6.İstanbul’un İşgali Hakkında Bilgi Veriniz?
İşgalleri kolaylaştırmak. Osmanlı Hükümeti’nin işgallere tepkide bulunmasını önlemekti. Azınlıklara cesaret vermek amacı ile fiilen işgal edilen İstanbul(13 Kasım 1918) milli mücadele döneminde en uzun işgal altında kalan bir şehir özelliği göstermektedir(Lozan Antlaşması’ndan sonra 2 Ekim 1923 yılında İtilaf Dev.’i İstanbul da Dolmabahçe önünde Türk bayrağını selamlayarak çekilip gittiler).
İstanbul Hükümeti bu işgalden sonra kontrol altına girmiş, bağımsız çalışma ve kara alma şartlarını yitirmiştir. Artan baskılar istikrarsızlığa ve sık sık hükümet değişikliğine neden olmuştur.
İstanbul işgal edildiği gün bir önemli olay daha meydana geldi. Buda Mustafa KEMAL’İN İstanbul’a gelmesidir. Ateşkesin imzalandığı sırada Suriye’de Yıldırım Orduları Komutanı olan Mustafa KEMAL, bu ordunun kaldırılması sonucu Harbiye Nezareti emrine verilmiştir. Bunun üzerine Mustafa KEMAL tren ile Adana’dan hareket ederek 13 Kasım 1918’de İstanbul’a gelmiştir.

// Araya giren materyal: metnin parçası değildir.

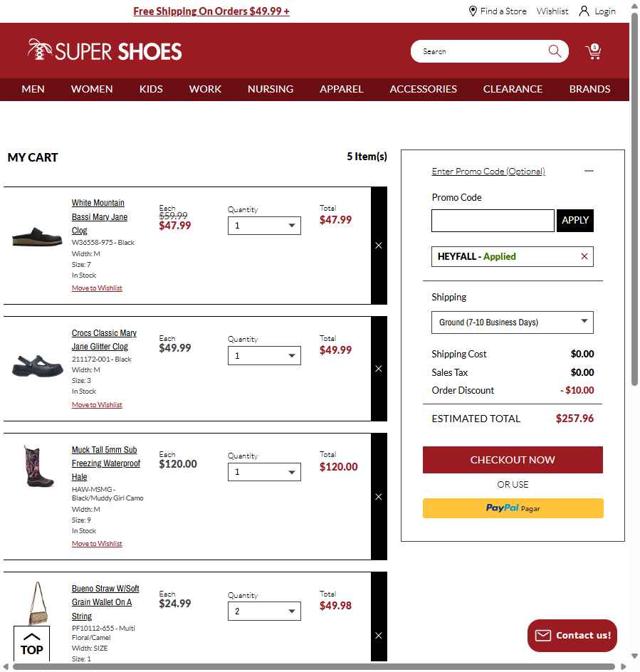Click the search magnifier icon
This screenshot has width=640, height=672.
[554, 51]

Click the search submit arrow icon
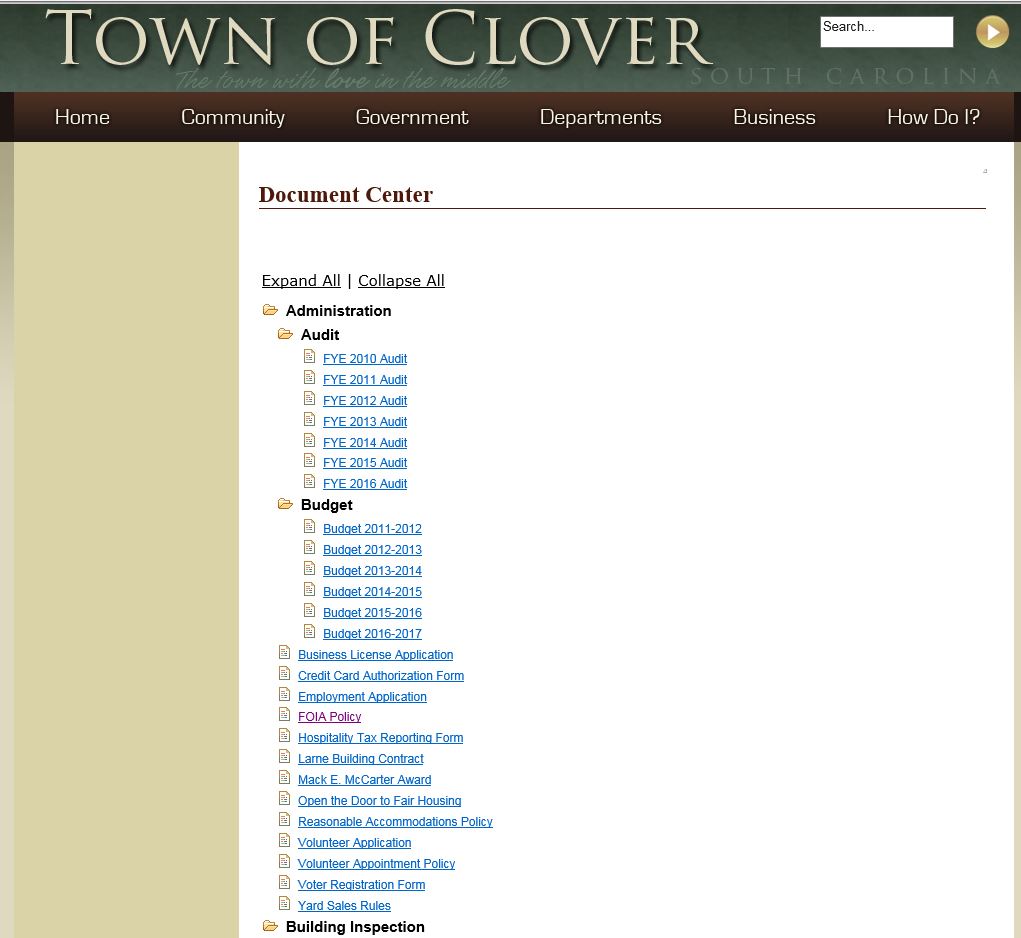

Mustafa KEMAL, Marmara açıklarında demirleyen gemiler arasında Yunanlıların meşhur Averof Kruvazörü görünce üzülmüş ‘’Hata ettim, İstanbul’a gelmemeliydim. Ne yapıp yapıp Anadolu’ya dönmenin çaresine bakmalı’’ demiştir. Büyük bir inanç ve kararlılıkla şu meşhur sözünü de söyler:’’Geldikleri gibi giderler’’.